(GIVEN DATA Opens)
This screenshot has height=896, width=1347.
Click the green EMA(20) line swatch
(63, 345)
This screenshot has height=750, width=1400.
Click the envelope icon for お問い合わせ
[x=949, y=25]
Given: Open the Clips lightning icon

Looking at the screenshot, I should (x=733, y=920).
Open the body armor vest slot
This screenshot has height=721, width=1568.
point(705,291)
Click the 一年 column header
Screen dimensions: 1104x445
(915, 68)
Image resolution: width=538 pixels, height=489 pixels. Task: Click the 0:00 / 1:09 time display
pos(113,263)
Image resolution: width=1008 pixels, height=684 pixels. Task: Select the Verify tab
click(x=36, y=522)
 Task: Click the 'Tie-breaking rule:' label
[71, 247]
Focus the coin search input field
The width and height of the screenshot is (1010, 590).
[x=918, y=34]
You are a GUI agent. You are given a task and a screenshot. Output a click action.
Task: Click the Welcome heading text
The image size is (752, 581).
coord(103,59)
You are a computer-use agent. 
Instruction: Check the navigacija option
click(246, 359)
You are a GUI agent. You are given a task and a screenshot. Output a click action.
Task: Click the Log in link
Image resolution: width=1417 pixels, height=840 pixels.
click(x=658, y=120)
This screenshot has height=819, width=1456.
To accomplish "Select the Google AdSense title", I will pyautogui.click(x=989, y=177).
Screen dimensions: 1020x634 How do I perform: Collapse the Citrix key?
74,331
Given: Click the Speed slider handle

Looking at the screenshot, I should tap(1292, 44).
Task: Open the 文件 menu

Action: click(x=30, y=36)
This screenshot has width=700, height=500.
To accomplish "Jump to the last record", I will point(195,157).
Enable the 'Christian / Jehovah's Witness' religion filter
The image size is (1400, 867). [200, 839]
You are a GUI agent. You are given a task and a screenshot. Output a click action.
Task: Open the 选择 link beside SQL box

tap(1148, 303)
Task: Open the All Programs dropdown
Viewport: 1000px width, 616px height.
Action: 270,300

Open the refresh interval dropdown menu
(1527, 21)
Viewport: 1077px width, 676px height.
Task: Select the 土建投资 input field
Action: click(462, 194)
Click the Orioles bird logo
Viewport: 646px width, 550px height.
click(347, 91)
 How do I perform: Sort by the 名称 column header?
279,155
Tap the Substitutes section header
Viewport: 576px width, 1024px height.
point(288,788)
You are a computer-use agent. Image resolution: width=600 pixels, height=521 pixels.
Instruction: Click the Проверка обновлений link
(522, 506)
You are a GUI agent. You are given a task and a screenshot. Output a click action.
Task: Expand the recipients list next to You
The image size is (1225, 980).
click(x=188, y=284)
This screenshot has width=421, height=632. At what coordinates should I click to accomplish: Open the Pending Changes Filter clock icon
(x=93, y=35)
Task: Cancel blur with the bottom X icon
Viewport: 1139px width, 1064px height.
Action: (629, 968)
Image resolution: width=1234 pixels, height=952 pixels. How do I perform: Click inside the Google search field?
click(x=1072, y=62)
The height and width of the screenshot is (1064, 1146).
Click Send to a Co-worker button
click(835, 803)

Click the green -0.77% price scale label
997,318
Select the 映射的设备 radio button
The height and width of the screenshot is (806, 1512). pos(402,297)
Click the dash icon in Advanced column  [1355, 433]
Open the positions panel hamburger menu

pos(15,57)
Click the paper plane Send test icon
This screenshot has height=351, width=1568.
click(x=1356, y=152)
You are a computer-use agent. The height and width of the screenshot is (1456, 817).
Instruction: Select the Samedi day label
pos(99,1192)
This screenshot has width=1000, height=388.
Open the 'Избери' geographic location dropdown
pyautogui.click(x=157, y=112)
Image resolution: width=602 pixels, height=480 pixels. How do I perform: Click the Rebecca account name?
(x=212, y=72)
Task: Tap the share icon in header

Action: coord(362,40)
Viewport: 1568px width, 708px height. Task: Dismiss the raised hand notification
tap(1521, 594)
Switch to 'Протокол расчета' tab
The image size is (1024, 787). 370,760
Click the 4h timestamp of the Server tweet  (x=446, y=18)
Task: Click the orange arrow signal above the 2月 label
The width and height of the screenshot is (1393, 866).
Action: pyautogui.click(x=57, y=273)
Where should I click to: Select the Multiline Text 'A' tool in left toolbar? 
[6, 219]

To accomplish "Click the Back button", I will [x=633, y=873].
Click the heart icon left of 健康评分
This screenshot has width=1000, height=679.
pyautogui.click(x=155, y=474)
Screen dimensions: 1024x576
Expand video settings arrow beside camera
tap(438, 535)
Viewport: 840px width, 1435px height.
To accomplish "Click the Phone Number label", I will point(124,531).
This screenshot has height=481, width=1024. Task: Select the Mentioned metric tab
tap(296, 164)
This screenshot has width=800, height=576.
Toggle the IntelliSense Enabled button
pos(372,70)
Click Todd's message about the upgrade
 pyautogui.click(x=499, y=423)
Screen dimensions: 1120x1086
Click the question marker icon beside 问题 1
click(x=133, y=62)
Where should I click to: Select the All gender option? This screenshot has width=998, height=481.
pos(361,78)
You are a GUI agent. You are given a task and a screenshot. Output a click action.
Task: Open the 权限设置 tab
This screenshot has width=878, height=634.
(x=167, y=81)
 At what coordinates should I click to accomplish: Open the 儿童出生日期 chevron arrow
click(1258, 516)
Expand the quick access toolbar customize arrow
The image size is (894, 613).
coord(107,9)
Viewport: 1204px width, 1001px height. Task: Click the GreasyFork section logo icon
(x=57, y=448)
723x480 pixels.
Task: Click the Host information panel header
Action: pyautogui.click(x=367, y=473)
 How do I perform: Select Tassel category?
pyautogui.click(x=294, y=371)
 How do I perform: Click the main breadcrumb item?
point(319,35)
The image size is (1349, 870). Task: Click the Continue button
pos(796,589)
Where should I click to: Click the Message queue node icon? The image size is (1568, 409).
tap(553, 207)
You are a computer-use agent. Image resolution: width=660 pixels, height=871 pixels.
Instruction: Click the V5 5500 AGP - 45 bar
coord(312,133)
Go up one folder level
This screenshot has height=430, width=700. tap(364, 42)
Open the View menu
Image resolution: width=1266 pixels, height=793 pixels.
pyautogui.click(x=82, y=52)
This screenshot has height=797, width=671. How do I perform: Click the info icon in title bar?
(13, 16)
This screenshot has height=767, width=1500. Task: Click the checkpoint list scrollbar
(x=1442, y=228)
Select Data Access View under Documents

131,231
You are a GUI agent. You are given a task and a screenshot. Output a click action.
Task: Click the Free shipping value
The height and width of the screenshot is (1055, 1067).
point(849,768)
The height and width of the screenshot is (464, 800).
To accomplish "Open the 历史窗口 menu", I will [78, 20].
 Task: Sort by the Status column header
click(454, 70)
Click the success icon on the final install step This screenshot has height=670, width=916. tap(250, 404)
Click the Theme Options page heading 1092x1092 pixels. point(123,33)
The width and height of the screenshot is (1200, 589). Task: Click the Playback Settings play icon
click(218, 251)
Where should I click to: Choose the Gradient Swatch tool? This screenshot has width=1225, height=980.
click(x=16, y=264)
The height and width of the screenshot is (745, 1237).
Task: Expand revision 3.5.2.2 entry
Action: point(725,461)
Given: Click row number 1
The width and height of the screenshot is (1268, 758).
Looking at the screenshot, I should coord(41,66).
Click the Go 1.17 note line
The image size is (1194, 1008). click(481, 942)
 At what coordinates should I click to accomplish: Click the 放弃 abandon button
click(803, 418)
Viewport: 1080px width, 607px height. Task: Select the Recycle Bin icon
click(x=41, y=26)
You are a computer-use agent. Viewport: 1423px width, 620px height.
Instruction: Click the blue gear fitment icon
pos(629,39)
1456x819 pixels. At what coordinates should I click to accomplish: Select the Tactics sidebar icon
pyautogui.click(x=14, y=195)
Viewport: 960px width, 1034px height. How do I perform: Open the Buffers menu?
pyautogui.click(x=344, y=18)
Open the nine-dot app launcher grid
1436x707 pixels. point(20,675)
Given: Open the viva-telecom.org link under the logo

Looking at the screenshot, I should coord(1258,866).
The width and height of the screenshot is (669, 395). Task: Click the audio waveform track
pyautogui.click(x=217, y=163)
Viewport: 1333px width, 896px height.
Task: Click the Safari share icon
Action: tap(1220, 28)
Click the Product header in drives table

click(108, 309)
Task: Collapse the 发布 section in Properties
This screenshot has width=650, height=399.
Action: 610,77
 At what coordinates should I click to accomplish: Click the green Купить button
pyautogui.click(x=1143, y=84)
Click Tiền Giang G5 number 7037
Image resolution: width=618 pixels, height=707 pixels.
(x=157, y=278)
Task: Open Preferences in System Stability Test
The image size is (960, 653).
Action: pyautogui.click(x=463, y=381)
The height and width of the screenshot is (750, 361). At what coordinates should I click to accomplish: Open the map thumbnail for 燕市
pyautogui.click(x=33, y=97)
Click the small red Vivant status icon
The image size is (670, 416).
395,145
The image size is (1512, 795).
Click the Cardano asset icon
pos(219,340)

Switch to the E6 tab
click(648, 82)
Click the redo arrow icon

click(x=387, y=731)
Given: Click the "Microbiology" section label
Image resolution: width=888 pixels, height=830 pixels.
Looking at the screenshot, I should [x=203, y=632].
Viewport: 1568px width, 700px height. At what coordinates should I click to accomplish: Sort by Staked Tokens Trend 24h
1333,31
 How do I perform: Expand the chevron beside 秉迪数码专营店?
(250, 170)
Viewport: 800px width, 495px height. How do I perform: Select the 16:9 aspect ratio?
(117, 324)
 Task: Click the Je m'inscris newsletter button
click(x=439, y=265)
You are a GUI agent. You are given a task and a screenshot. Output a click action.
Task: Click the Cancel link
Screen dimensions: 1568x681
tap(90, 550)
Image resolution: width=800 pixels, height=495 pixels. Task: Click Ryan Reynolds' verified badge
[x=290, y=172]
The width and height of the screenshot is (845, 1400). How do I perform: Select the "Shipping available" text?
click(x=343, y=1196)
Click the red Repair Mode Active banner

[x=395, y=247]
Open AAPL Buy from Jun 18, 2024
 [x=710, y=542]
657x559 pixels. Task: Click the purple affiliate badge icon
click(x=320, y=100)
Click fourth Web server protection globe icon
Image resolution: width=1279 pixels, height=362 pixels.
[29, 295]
(GIVEN DATA Closes)
> [WORK REQUEST] Check each line of the records for the word "Cancel", and show the lines that contain it.

> [RESULT]
Task: Cancel blur with the bottom X icon
Task: Click the Cancel link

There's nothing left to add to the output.